• [RECORDED INFORMATION]
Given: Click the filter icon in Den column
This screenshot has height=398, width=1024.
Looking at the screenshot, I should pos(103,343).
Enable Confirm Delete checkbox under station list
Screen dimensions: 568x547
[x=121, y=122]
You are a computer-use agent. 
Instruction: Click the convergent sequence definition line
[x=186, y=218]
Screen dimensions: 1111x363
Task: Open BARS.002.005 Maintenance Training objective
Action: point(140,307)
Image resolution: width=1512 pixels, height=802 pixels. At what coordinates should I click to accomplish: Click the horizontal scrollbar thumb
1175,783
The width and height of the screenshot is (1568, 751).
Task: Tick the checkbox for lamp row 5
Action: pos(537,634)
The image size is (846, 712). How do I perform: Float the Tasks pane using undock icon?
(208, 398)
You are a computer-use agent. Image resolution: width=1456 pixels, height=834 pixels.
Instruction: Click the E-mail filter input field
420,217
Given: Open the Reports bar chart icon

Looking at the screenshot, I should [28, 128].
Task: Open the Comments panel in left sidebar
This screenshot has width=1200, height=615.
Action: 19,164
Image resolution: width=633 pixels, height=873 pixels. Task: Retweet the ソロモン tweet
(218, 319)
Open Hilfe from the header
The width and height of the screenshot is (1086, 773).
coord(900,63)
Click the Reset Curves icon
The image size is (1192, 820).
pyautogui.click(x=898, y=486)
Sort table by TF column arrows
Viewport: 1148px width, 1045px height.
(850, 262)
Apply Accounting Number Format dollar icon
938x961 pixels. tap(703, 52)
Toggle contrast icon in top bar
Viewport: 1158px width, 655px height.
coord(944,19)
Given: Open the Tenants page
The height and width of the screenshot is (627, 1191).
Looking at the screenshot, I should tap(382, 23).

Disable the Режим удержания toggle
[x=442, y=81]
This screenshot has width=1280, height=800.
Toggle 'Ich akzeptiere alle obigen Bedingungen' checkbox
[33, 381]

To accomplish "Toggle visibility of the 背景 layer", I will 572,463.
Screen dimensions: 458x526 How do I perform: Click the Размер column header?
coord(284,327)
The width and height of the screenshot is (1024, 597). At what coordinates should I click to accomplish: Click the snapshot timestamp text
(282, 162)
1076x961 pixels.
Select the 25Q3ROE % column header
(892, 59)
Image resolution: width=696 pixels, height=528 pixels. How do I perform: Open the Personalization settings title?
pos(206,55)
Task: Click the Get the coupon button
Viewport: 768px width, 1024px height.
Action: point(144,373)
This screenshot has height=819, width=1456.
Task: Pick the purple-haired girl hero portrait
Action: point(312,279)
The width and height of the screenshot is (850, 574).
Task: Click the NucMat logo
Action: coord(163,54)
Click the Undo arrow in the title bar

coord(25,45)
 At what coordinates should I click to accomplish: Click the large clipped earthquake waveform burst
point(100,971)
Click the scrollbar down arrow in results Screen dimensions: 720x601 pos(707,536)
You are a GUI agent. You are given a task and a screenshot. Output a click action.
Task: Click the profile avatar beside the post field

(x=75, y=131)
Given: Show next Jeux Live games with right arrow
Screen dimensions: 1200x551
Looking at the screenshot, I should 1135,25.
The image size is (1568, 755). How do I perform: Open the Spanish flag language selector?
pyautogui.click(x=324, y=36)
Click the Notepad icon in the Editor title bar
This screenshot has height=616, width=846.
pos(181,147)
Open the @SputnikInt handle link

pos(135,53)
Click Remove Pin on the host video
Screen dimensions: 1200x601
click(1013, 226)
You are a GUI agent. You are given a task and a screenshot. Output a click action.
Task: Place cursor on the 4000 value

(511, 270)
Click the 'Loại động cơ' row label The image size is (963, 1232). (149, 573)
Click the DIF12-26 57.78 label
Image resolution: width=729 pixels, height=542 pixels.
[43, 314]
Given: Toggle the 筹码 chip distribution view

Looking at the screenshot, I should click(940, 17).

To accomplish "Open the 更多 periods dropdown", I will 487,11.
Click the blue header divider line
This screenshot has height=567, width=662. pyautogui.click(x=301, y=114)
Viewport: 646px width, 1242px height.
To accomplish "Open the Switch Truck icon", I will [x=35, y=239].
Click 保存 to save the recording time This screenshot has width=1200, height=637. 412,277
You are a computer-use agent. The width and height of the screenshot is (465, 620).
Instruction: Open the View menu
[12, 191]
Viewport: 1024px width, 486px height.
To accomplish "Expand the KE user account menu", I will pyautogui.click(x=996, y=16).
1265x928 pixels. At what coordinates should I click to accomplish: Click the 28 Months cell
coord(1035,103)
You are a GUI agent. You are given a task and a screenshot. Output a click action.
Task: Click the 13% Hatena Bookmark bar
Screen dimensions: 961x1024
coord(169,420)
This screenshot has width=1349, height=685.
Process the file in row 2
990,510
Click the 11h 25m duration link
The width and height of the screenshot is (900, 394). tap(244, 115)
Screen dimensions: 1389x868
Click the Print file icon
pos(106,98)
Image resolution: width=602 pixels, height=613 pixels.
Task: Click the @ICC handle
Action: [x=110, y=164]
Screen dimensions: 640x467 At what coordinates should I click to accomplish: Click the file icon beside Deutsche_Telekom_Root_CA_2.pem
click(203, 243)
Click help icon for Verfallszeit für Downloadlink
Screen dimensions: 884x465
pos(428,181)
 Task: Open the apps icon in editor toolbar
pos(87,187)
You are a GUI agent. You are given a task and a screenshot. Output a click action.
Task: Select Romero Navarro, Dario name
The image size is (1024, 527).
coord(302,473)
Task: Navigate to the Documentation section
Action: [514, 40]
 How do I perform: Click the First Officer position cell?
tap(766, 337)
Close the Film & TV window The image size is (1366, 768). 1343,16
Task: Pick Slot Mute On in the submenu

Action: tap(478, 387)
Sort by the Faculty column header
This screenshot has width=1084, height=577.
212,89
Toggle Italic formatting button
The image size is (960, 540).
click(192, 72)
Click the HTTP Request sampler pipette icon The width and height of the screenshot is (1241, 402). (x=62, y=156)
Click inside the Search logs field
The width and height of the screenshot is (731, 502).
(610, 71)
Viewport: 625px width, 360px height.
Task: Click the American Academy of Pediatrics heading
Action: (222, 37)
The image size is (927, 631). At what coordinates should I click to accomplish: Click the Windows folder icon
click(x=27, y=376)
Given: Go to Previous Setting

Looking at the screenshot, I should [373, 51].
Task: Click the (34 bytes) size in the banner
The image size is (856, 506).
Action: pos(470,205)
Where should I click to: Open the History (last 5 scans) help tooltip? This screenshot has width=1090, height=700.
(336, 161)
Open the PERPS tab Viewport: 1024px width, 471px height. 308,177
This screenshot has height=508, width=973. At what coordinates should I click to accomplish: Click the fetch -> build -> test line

• [TASK TO CARRY OUT] Write out the entire listing so that each line matches the original exactly.

• [RESPONSE AREA]
Given: Click the filter icon in Den column
This screenshot has height=398, width=1024.
Looking at the screenshot, I should pos(103,343).
Enable Confirm Delete checkbox under station list
Screen dimensions: 568x547
[x=121, y=122]
You are a computer-use agent. 
Instruction: Click the convergent sequence definition line
[x=186, y=218]
Screen dimensions: 1111x363
Task: Open BARS.002.005 Maintenance Training objective
Action: point(140,307)
Image resolution: width=1512 pixels, height=802 pixels. At what coordinates should I click to accomplish: Click the horizontal scrollbar thumb
1175,783
The width and height of the screenshot is (1568, 751).
Task: Tick the checkbox for lamp row 5
Action: pos(537,634)
The image size is (846, 712). How do I perform: Float the Tasks pane using undock icon?
(208, 398)
You are a computer-use agent. Image resolution: width=1456 pixels, height=834 pixels.
Instruction: Click the E-mail filter input field
420,217
Given: Open the Reports bar chart icon

Looking at the screenshot, I should [28, 128].
Task: Open the Comments panel in left sidebar
This screenshot has width=1200, height=615.
Action: 19,164
Image resolution: width=633 pixels, height=873 pixels. Task: Retweet the ソロモン tweet
(218, 319)
Open Hilfe from the header
The width and height of the screenshot is (1086, 773).
coord(900,63)
Click the Reset Curves icon
The image size is (1192, 820).
pyautogui.click(x=898, y=486)
Sort table by TF column arrows
Viewport: 1148px width, 1045px height.
(850, 262)
Apply Accounting Number Format dollar icon
938x961 pixels. tap(703, 52)
Toggle contrast icon in top bar
Viewport: 1158px width, 655px height.
coord(944,19)
Given: Open the Tenants page
The height and width of the screenshot is (627, 1191).
Looking at the screenshot, I should tap(382, 23).

Disable the Режим удержания toggle
[x=442, y=81]
This screenshot has width=1280, height=800.
Toggle 'Ich akzeptiere alle obigen Bedingungen' checkbox
[33, 381]

To accomplish "Toggle visibility of the 背景 layer", I will 572,463.
Screen dimensions: 458x526 How do I perform: Click the Размер column header?
coord(284,327)
The width and height of the screenshot is (1024, 597). At what coordinates should I click to accomplish: Click the snapshot timestamp text
(282, 162)
1076x961 pixels.
Select the 25Q3ROE % column header
(892, 59)
Image resolution: width=696 pixels, height=528 pixels. How do I perform: Open the Personalization settings title?
pos(206,55)
Task: Click the Get the coupon button
Viewport: 768px width, 1024px height.
Action: point(144,373)
This screenshot has height=819, width=1456.
Task: Pick the purple-haired girl hero portrait
Action: point(312,279)
The width and height of the screenshot is (850, 574).
Task: Click the NucMat logo
Action: coord(163,54)
Click the Undo arrow in the title bar

coord(25,45)
 At what coordinates should I click to accomplish: Click the large clipped earthquake waveform burst
point(100,971)
Click the scrollbar down arrow in results Screen dimensions: 720x601 pos(707,536)
You are a GUI agent. You are given a task and a screenshot. Output a click action.
Task: Click the profile avatar beside the post field

(x=75, y=131)
Given: Show next Jeux Live games with right arrow
Screen dimensions: 1200x551
Looking at the screenshot, I should 1135,25.
The image size is (1568, 755). How do I perform: Open the Spanish flag language selector?
pyautogui.click(x=324, y=36)
Click the Notepad icon in the Editor title bar
This screenshot has height=616, width=846.
pos(181,147)
Open the @SputnikInt handle link

pos(135,53)
Click Remove Pin on the host video
Screen dimensions: 1200x601
click(1013, 226)
You are a GUI agent. You are given a task and a screenshot. Output a click action.
Task: Place cursor on the 4000 value

(511, 270)
Click the 'Loại động cơ' row label The image size is (963, 1232). (149, 573)
Click the DIF12-26 57.78 label
Image resolution: width=729 pixels, height=542 pixels.
[43, 314]
Given: Toggle the 筹码 chip distribution view

Looking at the screenshot, I should click(940, 17).

To accomplish "Open the 更多 periods dropdown", I will 487,11.
Click the blue header divider line
This screenshot has height=567, width=662. pyautogui.click(x=301, y=114)
Viewport: 646px width, 1242px height.
To accomplish "Open the Switch Truck icon", I will [x=35, y=239].
Click 保存 to save the recording time This screenshot has width=1200, height=637. 412,277
You are a computer-use agent. The width and height of the screenshot is (465, 620).
Instruction: Open the View menu
[12, 191]
Viewport: 1024px width, 486px height.
To accomplish "Expand the KE user account menu", I will pyautogui.click(x=996, y=16).
1265x928 pixels. At what coordinates should I click to accomplish: Click the 28 Months cell
coord(1035,103)
You are a GUI agent. You are given a task and a screenshot. Output a click action.
Task: Click the 13% Hatena Bookmark bar
Screen dimensions: 961x1024
coord(169,420)
This screenshot has width=1349, height=685.
Process the file in row 2
990,510
Click the 11h 25m duration link
The width and height of the screenshot is (900, 394). tap(244, 115)
Screen dimensions: 1389x868
Click the Print file icon
pos(106,98)
Image resolution: width=602 pixels, height=613 pixels.
Task: Click the @ICC handle
Action: [x=110, y=164]
Screen dimensions: 640x467 At what coordinates should I click to accomplish: Click the file icon beside Deutsche_Telekom_Root_CA_2.pem
click(203, 243)
Click help icon for Verfallszeit für Downloadlink
Screen dimensions: 884x465
pos(428,181)
 Task: Open the apps icon in editor toolbar
pos(87,187)
You are a GUI agent. You are given a task and a screenshot. Output a click action.
Task: Select Romero Navarro, Dario name
The image size is (1024, 527).
coord(302,473)
Task: Navigate to the Documentation section
Action: [514, 40]
 How do I perform: Click the First Officer position cell?
tap(766, 337)
Close the Film & TV window The image size is (1366, 768). 1343,16
Task: Pick Slot Mute On in the submenu

Action: tap(478, 387)
Sort by the Faculty column header
This screenshot has width=1084, height=577.
212,89
Toggle Italic formatting button
The image size is (960, 540).
click(192, 72)
Click the HTTP Request sampler pipette icon The width and height of the screenshot is (1241, 402). (x=62, y=156)
Click inside the Search logs field
The width and height of the screenshot is (731, 502).
(610, 71)
Viewport: 625px width, 360px height.
Task: Click the American Academy of Pediatrics heading
Action: (222, 37)
The image size is (927, 631). At what coordinates should I click to accomplish: Click the Windows folder icon
click(x=27, y=376)
Given: Go to Previous Setting

Looking at the screenshot, I should [373, 51].
Task: Click the (34 bytes) size in the banner
The image size is (856, 506).
Action: pos(470,205)
Where should I click to: Open the History (last 5 scans) help tooltip? This screenshot has width=1090, height=700.
(336, 161)
Open the PERPS tab Viewport: 1024px width, 471px height. 308,177
This screenshot has height=508, width=973. At what coordinates should I click to accomplish: Click the fetch -> build -> test line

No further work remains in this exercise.